[DATA FOR REVIEW]

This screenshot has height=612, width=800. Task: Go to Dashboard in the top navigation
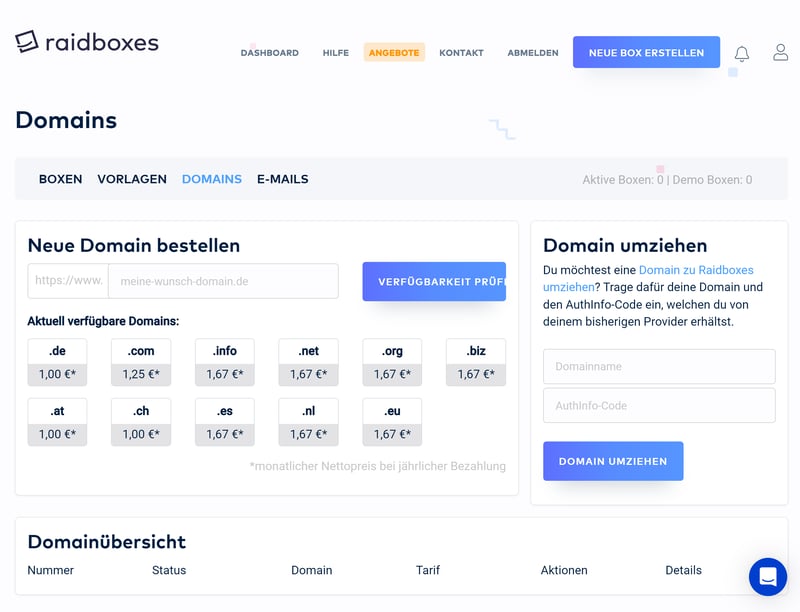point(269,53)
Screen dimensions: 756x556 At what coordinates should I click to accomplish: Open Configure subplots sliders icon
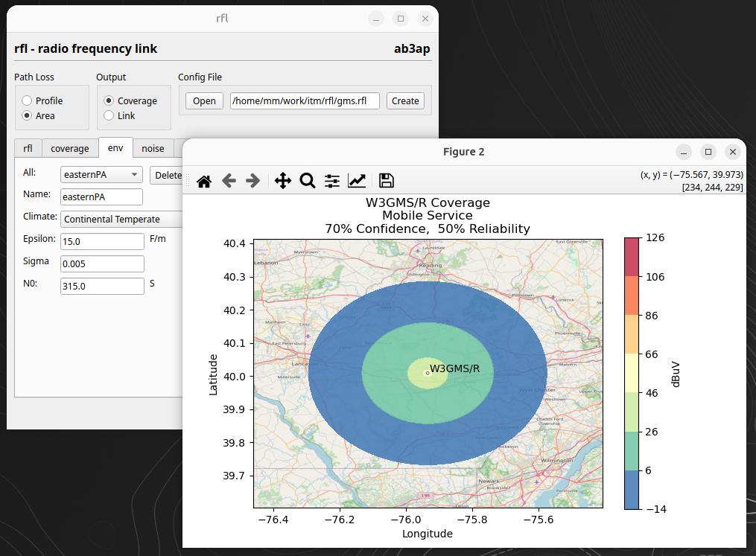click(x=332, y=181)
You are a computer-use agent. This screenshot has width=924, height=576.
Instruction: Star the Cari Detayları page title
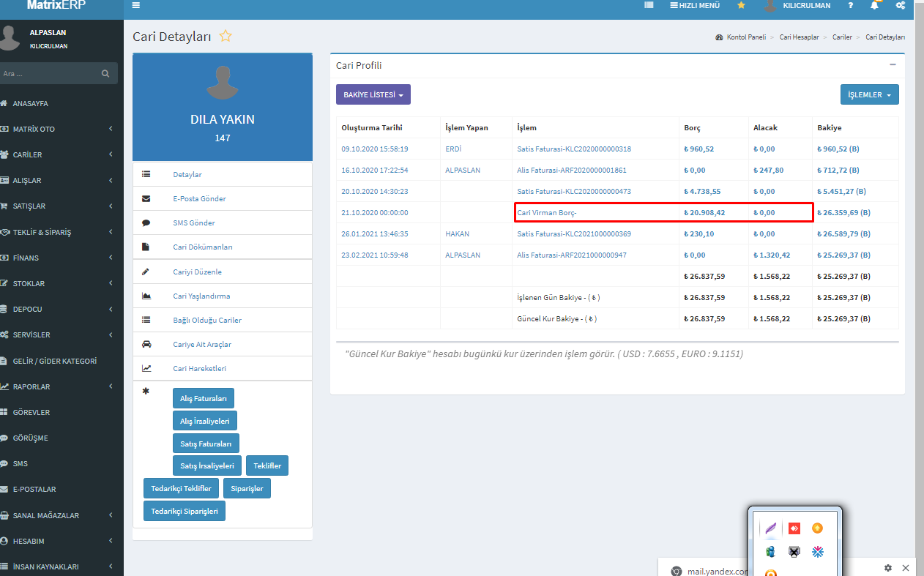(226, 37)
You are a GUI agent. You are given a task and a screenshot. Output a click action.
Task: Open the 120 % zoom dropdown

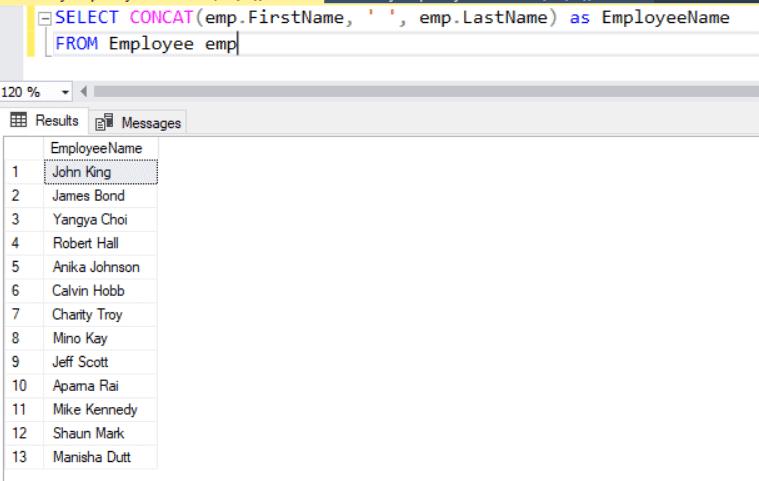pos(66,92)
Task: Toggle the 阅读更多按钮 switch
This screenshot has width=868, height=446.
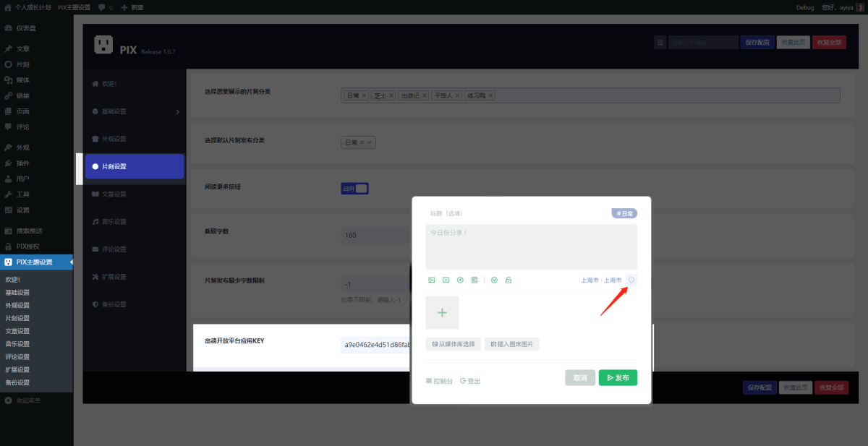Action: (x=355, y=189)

[/DATA FOR REVIEW]
[DATA FOR REVIEW]

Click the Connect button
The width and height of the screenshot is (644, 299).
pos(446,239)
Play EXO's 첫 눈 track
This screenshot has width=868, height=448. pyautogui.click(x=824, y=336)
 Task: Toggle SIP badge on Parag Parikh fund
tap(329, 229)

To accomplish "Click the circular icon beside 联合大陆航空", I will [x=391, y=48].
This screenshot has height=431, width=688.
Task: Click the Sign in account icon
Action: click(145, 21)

[/DATA FOR REVIEW]

§ **TASK GOAL**
Looking at the entries, how many lines contain the string "agent"? The answer is that number alone.

§ **ANSWER SECTION**
2